Davidson’s nonchalance is part of what has built her into the kind of player who can make a World Cup debut at 20 years old.
“She’s a very calm, cool customer,” said U.S. head coach Jill Ellis.
But the defender’s left foot was also responsible, at least on a secondary basis, for two-thirds of the U.S.’s scoring on Sunday. That kind of versatility can be tough to keep off a field, too.
Davidson alternated taking corner kicks with forward Christen Press on Sunday, notching two assists in the process. Headers from both Carli Lloyd and Julie Ertz came off Davidson’s service from the corner.
It was the first time in nine months Davidson has marched to the corner flag for this team. She only found out a few hours before Sunday’s match against Chile that she would be doing so again.
“I was a little bit unsure exactly because I hadn’t taken a corner kick since September, so I was like, ‘Oh, I’ll just put it up there for Carli and she will get her head on there, put it in there for JJ [Ertz] and she’ll get her head on it,’” Davidson said. “Big credit to them, because we have such fantastic aerial presence and they really commit to what they do.
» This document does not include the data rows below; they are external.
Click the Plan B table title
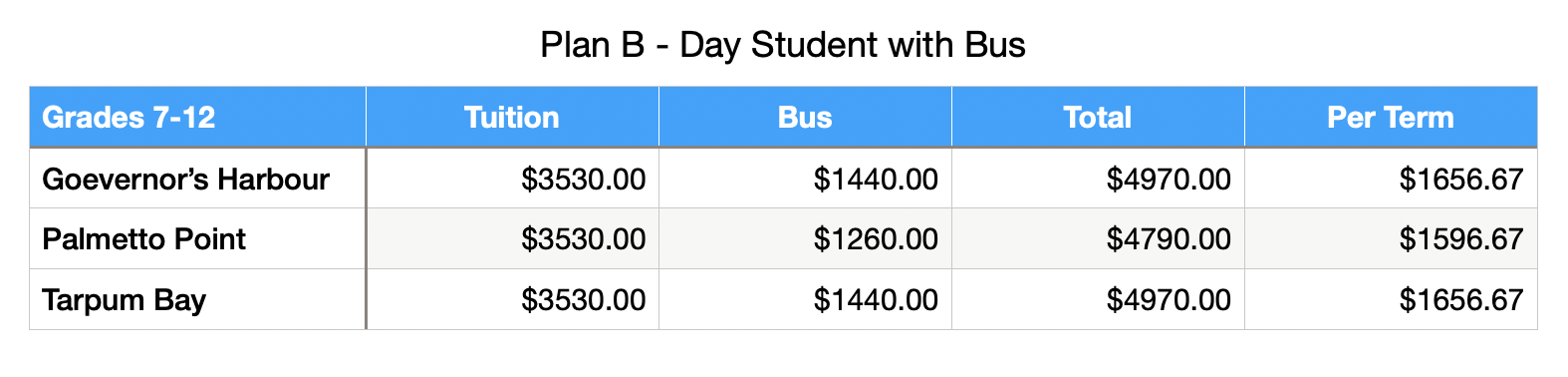click(783, 45)
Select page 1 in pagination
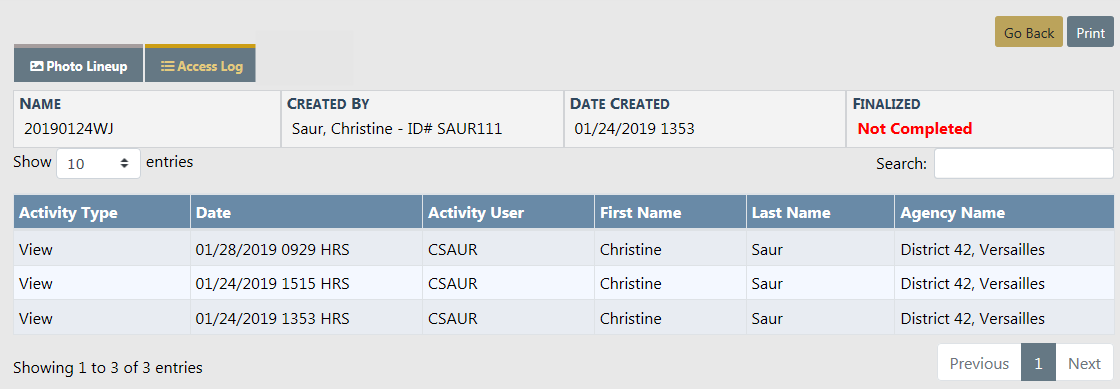Viewport: 1120px width, 389px height. point(1039,363)
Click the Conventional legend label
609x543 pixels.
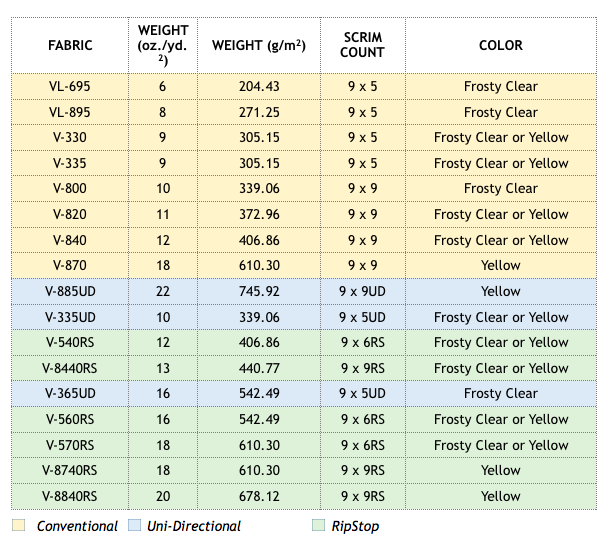(x=77, y=526)
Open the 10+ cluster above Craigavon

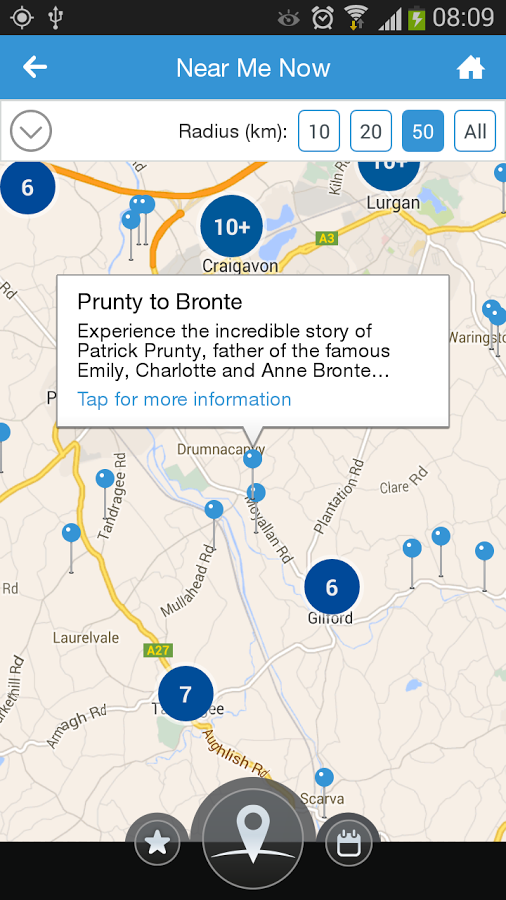231,226
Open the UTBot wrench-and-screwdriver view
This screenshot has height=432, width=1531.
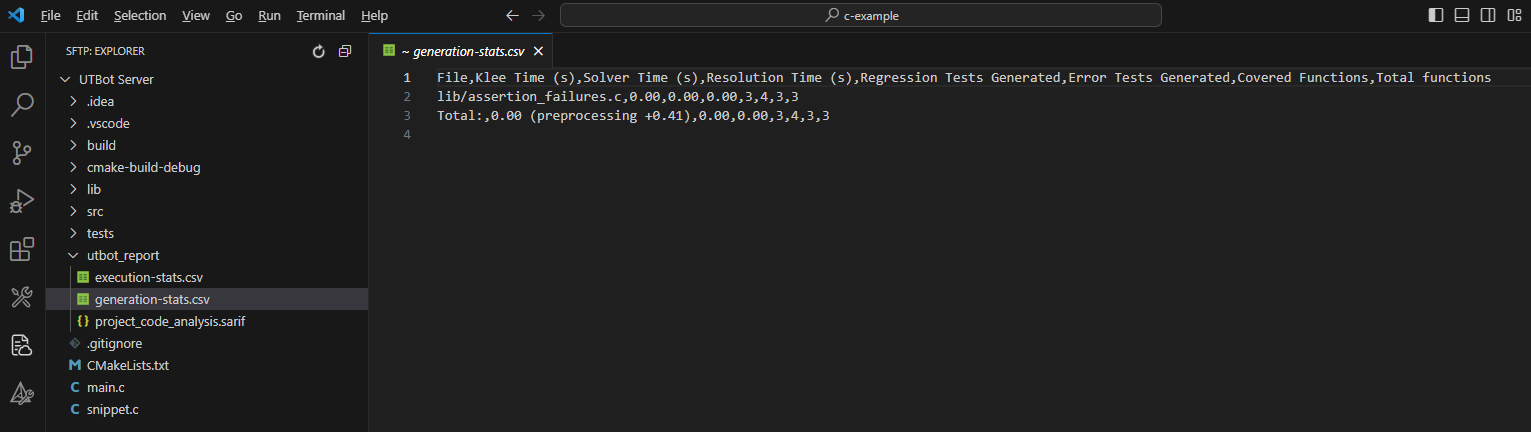(22, 297)
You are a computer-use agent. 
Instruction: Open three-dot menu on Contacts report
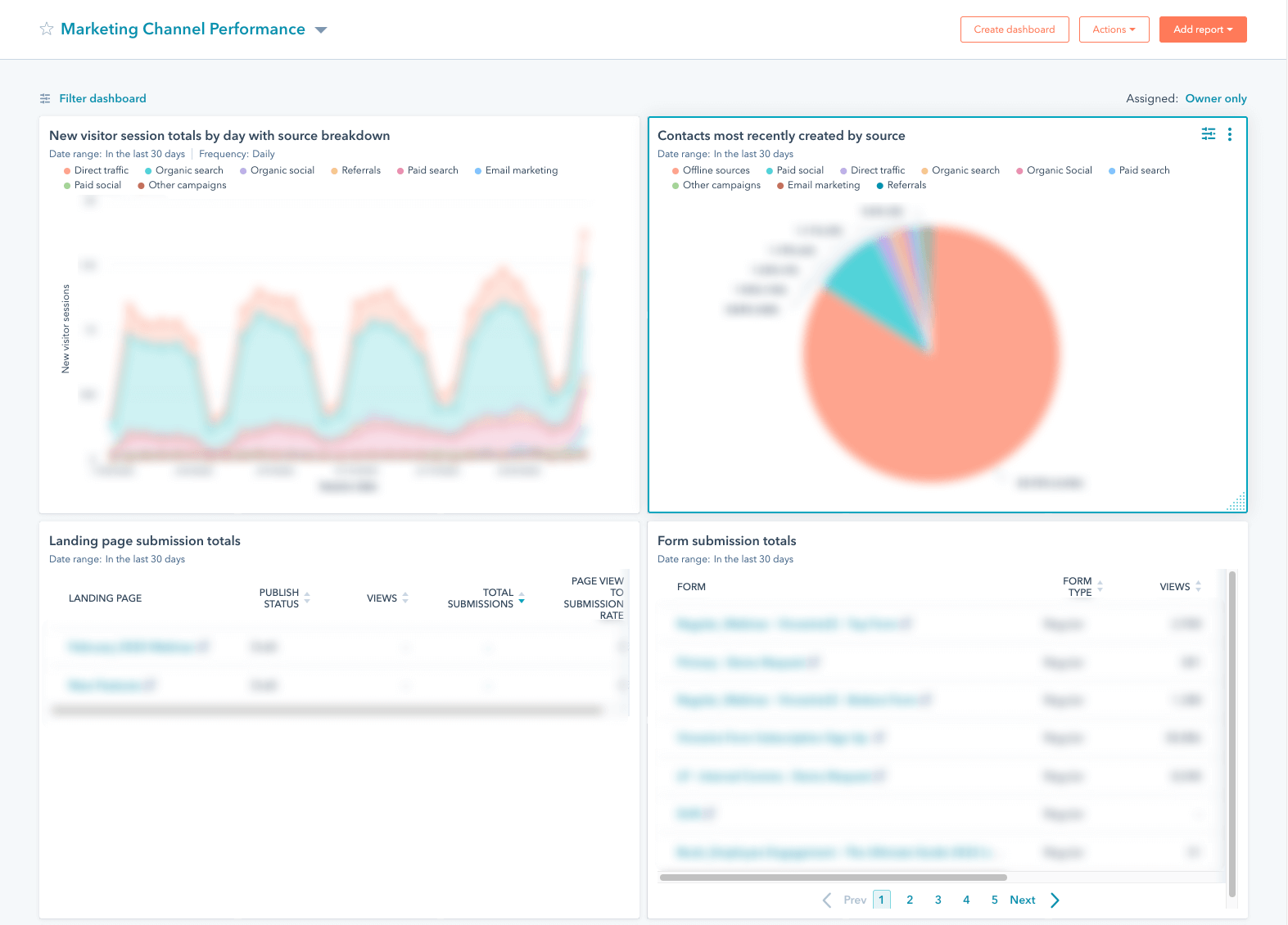1229,134
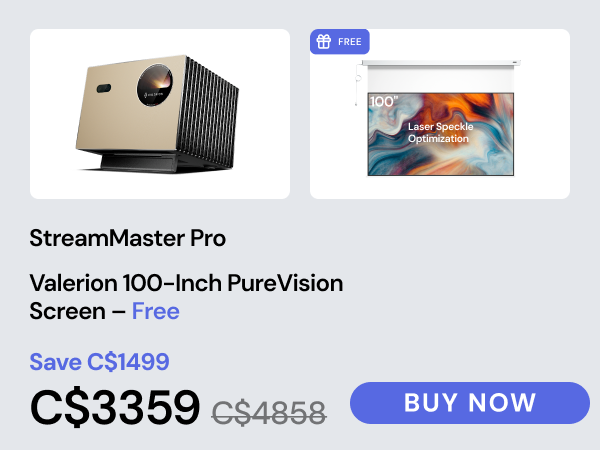Click the projector's round lens

pyautogui.click(x=155, y=85)
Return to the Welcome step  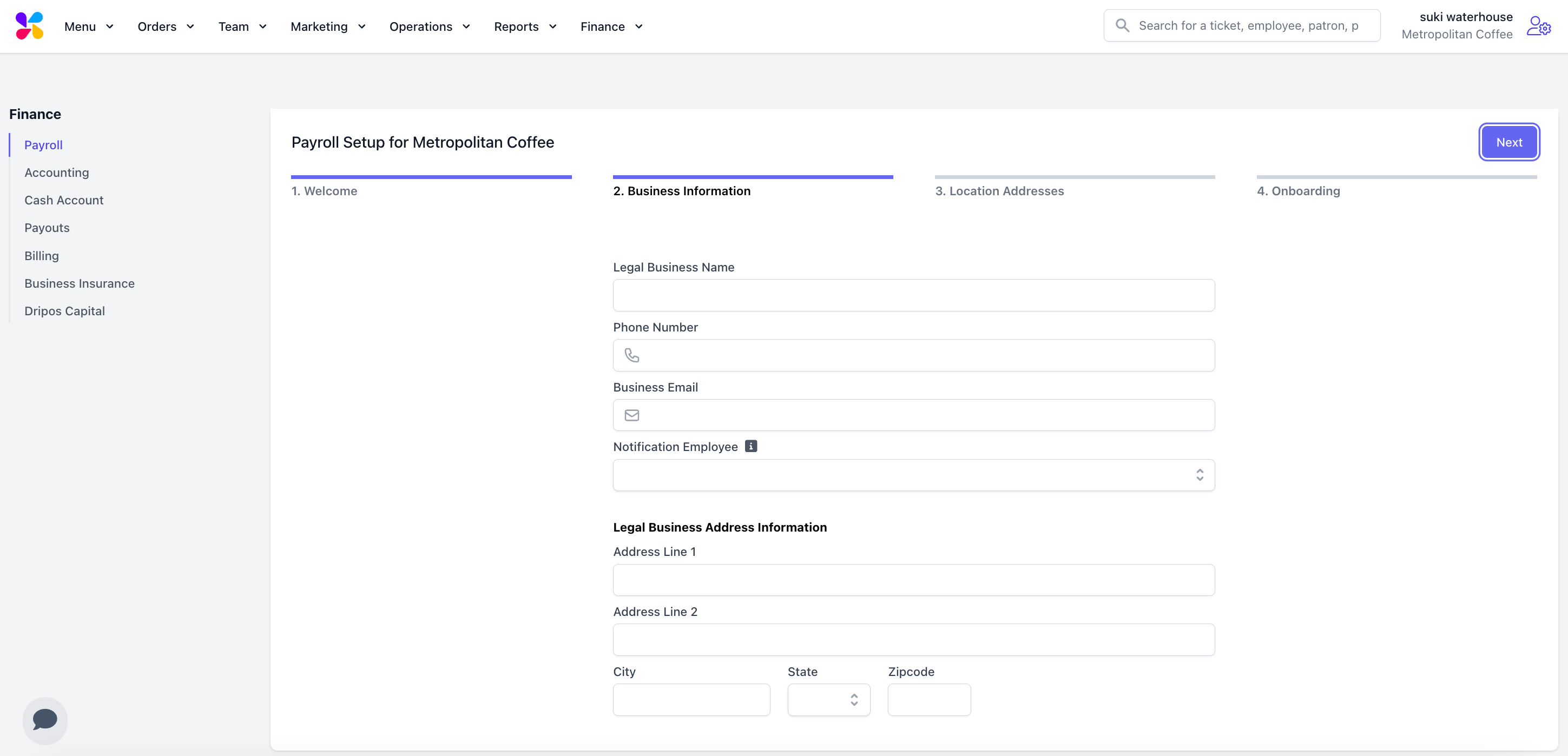tap(324, 190)
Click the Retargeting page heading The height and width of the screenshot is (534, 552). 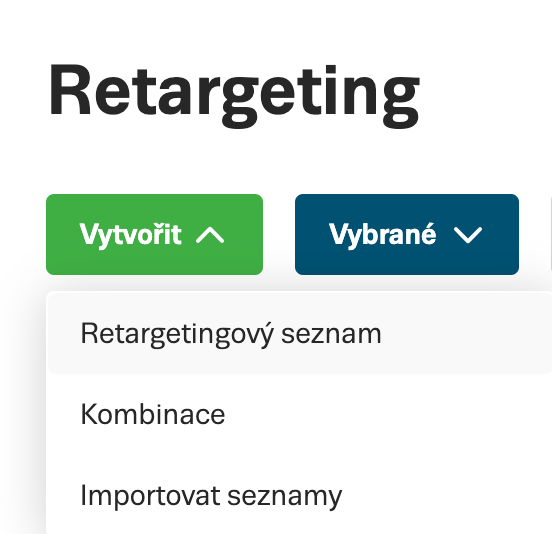(234, 95)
So me putting it just outside the goalkeeper’s range was all I really had to do for them to score.”
That ability to take an active role in the team’s set pieces, even as a defender, is just one reason she’s 20 years old and playing significant minutes in a World Cup.
“I mean, those balls she played in – she’s got one of the sweetest left foots I’ve ever seen,” Ellis said. “I think her distribution on the ball – she can open up a game with the left foot and obviously her set pieces.”
When Davidson found out she would be taking some of the corners Sunday, she wasn’t even sure she would take more than a couple.
“My mindset was like, ‘If it goes well, great,’” she said. “If it doesn’t, Christen can just take them.”
Breaking a smile, she continued: “It went OK.”
It was a far cry from what Davidson would have expected for herself, even a few years ago: Growing up close to Stanford, where she eventually played her college soccer, Davidson used to go up to players like Press and Kelley O’Hara for autographs.
Fast forward to Sunday, and she was trading corner kicks with one of those players instead.
“I can’t say at that point I [expected this],” Davidson said. “I think also when you’re very young you have a very warped idea of age, and so I think when I was like 10, and someone else was in college, I didn’t even think those ages were close enough to play together. It really is a special experience to play with the players I used to look up to.”